- _Action item_: Write out the whole listing exactly.
_ _ _ _ _ _ _
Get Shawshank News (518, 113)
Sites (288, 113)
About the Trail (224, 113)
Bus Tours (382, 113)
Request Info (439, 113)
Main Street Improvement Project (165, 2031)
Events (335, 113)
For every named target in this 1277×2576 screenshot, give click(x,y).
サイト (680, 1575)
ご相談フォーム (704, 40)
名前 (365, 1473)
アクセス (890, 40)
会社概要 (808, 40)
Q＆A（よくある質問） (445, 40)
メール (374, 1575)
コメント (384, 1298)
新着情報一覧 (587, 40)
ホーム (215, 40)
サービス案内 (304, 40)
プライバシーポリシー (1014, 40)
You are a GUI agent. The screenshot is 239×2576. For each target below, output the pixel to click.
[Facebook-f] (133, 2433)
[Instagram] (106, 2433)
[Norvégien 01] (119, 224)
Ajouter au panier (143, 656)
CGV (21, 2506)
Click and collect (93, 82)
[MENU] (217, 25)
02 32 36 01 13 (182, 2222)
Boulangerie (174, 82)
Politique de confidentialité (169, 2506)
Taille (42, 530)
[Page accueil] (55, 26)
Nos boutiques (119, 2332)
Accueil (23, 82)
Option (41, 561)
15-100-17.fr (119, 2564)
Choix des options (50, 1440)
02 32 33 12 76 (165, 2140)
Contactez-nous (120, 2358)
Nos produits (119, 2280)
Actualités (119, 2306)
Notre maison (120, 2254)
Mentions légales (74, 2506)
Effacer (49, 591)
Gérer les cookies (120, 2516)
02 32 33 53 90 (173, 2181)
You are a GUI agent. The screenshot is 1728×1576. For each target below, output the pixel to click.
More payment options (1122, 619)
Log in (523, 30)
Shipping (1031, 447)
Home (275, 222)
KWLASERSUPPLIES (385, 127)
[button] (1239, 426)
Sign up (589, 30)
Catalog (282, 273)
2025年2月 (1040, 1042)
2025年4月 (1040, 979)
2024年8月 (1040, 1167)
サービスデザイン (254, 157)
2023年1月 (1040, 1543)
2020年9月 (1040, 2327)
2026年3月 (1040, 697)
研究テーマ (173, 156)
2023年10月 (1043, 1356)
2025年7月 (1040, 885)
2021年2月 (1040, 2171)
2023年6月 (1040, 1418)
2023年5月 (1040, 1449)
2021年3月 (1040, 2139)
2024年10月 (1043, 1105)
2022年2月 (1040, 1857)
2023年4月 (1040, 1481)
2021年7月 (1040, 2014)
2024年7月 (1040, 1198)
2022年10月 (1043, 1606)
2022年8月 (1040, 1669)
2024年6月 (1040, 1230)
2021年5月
_ _ _ _ _ _ _
- _Completed exercise_:
Get Shawshank News (518, 113)
Sites (288, 113)
About the Trail (224, 113)
Bus Tours (382, 113)
Request Info (439, 113)
Main Street Improvement Project (165, 2031)
Events (335, 113)
For every named target in this 1277×2576 screenshot, give click(x,y).
サイト (680, 1575)
ご相談フォーム (704, 40)
名前 (365, 1473)
アクセス (890, 40)
会社概要 (808, 40)
Q＆A（よくある質問） (445, 40)
メール (374, 1575)
コメント (384, 1298)
新着情報一覧 (587, 40)
ホーム (215, 40)
サービス案内 (304, 40)
プライバシーポリシー (1014, 40)
You are a GUI agent. The screenshot is 239×2576. For each target below, output the pixel to click.
[Facebook-f] (133, 2433)
[Instagram] (106, 2433)
[Norvégien 01] (119, 224)
Ajouter au panier (143, 656)
CGV (21, 2506)
Click and collect (93, 82)
[MENU] (217, 25)
02 32 36 01 13 (182, 2222)
Boulangerie (174, 82)
Politique de confidentialité (169, 2506)
Taille (42, 530)
[Page accueil] (55, 26)
Nos boutiques (119, 2332)
Accueil (23, 82)
Option (41, 561)
15-100-17.fr (119, 2564)
Choix des options (50, 1440)
02 32 33 12 76 (165, 2140)
Contactez-nous (120, 2358)
Nos produits (119, 2280)
Actualités (119, 2306)
Notre maison (120, 2254)
Mentions légales (74, 2506)
Effacer (49, 591)
Gérer les cookies (120, 2516)
02 32 33 53 90 (173, 2181)
You are a GUI agent. The screenshot is 1728×1576. For each target below, output the pixel to click.
More payment options (1122, 619)
Log in (523, 30)
Shipping (1031, 447)
Home (275, 222)
KWLASERSUPPLIES (385, 127)
[button] (1239, 426)
Sign up (589, 30)
Catalog (282, 273)
2025年2月 (1040, 1042)
2025年4月 (1040, 979)
2024年8月 (1040, 1167)
サービスデザイン (254, 157)
2023年1月 (1040, 1543)
2020年9月 (1040, 2327)
2026年3月 (1040, 697)
研究テーマ (173, 156)
2023年10月 (1043, 1356)
2025年7月 (1040, 885)
2021年2月 (1040, 2171)
2023年6月 (1040, 1418)
2023年5月 (1040, 1449)
2021年3月 (1040, 2139)
2024年10月 (1043, 1105)
2022年2月 (1040, 1857)
2023年4月 (1040, 1481)
2021年7月 (1040, 2014)
2024年7月 (1040, 1198)
2022年10月 (1043, 1606)
2022年8月 (1040, 1669)
2024年6月 (1040, 1230)
2021年5月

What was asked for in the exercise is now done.